Holiday memories made by loved ones

As I write this, it’s the day after Thanksgiving 2018. I spent Thanksgiving Day with some dear friends from my church and, for some strange reason, I’m not very hungry today.

Thanksgivings of the past have kind of melded all together so that I’m not quite sure which Thanksgivings were which. But I must tell you that, in spite of the wonderful feast and friends of just yesterday, I can’t help but miss all the folks who used to come to my parents’ home, and then mine, in years gone by, like grandparents, parents, uncles and aunts, cousins and friends.
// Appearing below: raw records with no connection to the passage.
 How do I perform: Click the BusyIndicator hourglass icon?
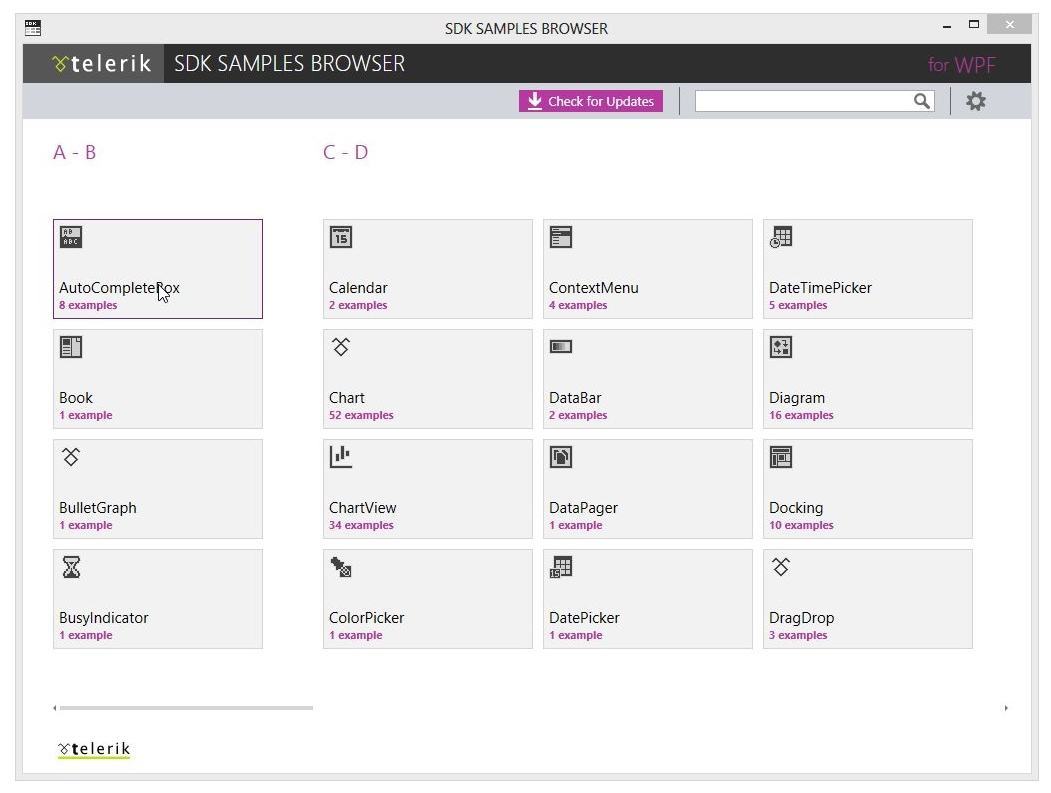pos(71,567)
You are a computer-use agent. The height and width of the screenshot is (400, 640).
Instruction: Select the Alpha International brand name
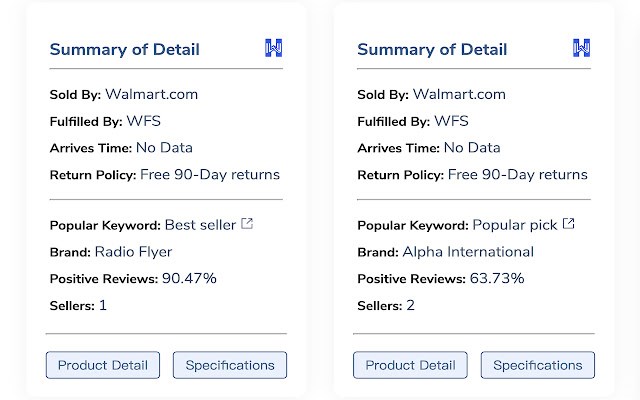point(468,252)
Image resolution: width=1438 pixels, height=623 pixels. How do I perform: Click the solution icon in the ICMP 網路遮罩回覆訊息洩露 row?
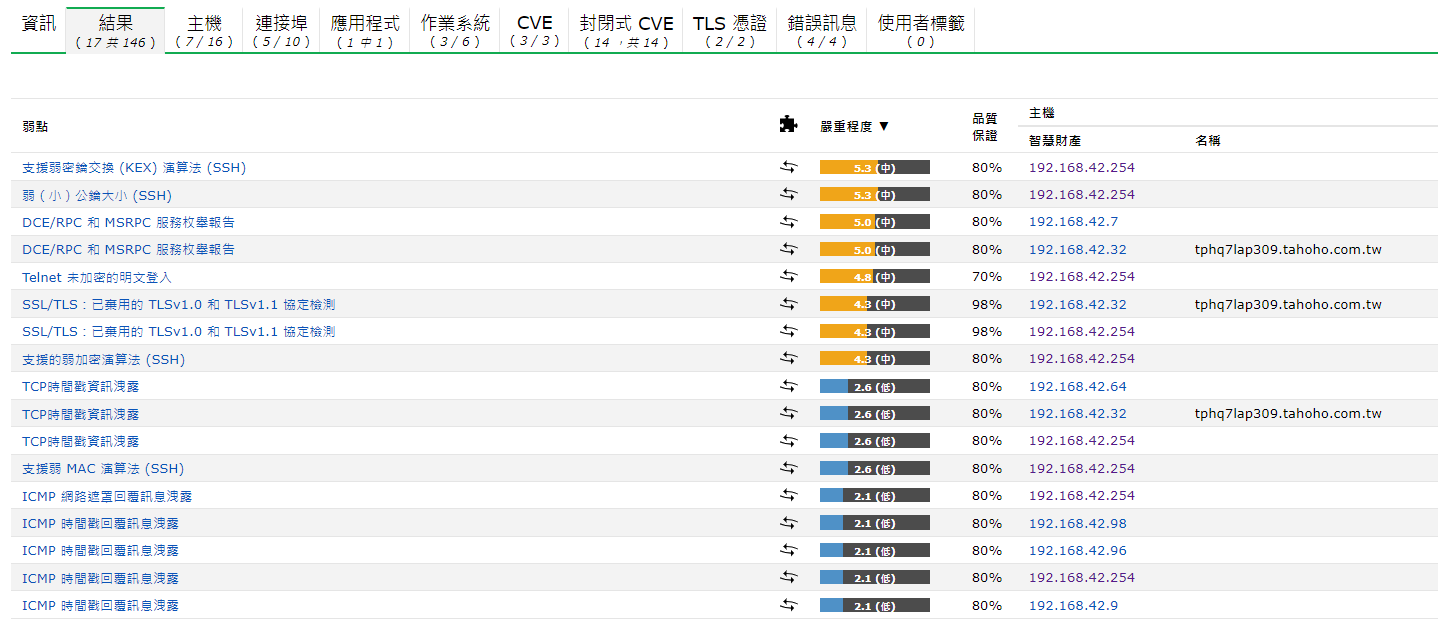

I have different friends now because the ones I hung out with, back some years, have all passed. As a matter of fact, all whom I mention here, except my sister, are gone now.

I remember Cousin Red, who, after being plied with a couple of shots of Seagram’s Crown Royal from Dad’s holiday stash, would say, “Another drink, and I’ll fly home!”

Fortunately, in spite of the fact that I doubt that two shots would make him airborne, he had a dedicated driver (one of his brothers) to take him home in Red’s 1938 Studebaker. However, maybe there was a bit of sneaking a few drinks in now and then.

Dad had what I’m sure was his very favorite job. He was bartender for the day and made sure everyone had more than enough liquid refreshments.

Uncle Ed would regale me with tales of a wonderful red U-control, gas-powered model airplane that he had made and was promising it to me. That never came about because my parents saw the extreme rpm’s that the propeller of a gas-powered model would produce and put the kibosh on Uncle Ed’s offer.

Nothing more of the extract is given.